Scrapy: return FormRequest in Downloader Middleware


A website I am scraping sometimes redirects to a page with a form which I would like to handle in the Downloader Middleware. The idea is that every time this redirect occurs, it automatically submits the form and retrieve the results. My middleware looks something like:

from scrapy import FormRequest

class SubmitFormMiddleware:
    def process_response(self, request, response, spider):
        if response.css('form.loginbox').getall():
            post_form_url = response.css('form.loginbox::attr(action)').get()
            return FormRequest(url=response.urljoin(post_form_url),
                                     formdata={'username': 'my_username',
                                               'password': 'my_password',
                                               'data_selection': 'all'
                                               },
                                     method='POST',
                                     dont_filter=True)
        else:
            return response

This doesn't work since I don't have any callback defined (and I shouldn't because I am in middleware):

NotImplementedError: DefaultSpider.parse callback is not defined

If I wanted to just return a request I would have something like:

redirected = request.replace(url=response.urljoin(post_form_url))
return self._redirect(redirected, request, spider, response.status)

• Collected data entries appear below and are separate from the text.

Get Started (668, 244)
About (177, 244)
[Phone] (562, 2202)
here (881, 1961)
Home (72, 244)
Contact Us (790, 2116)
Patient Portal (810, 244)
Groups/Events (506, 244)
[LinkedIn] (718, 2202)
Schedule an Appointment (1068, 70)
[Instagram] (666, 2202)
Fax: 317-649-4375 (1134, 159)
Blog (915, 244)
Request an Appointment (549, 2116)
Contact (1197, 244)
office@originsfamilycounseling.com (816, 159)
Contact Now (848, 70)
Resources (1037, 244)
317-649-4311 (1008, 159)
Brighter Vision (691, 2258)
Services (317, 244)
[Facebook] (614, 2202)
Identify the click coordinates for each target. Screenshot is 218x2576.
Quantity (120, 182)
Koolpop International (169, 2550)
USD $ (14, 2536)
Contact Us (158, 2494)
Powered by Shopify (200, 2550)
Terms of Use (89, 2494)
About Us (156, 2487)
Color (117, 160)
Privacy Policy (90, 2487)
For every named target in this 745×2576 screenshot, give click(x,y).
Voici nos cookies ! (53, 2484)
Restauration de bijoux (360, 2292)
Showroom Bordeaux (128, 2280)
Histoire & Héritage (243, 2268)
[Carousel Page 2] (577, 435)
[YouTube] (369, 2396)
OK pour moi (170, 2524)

but this does not work for submitting a form. Does anybody know what the 'Scrapy-thonic' way is to use the FormRequest in a Downloader Middleware?


Solution

  • I managed to solve this problem in the following way:

    from scrapy import FormRequest
    
    class SubmitFormMiddleware:
        def process_response(self, request, response, spider):
            if response.css('form.loginbox').getall():
                post_form_url = response.css('form.loginbox::attr(action)').get()
                form_request_handle = FormRequest(url=response.urljoin(post_form_url),
                                         formdata={'username': 'my_username',
                                                   'password': 'my_password',
                                                   'data_selection': 'all'
                                                   },
                                         method='POST',
                                         dont_filter=True)
                return request.replace(url=form_request_handle.url,
                                         method='POST',
                                         body=form_request_handle.body,
                                         headers=form_request_handle.headers,
                                         dont_filter=True)
            else:
                return response
    

    Although this works, I am still curious about the 'scrapy-thonic' way to solve submit a FormRequest in the middleware.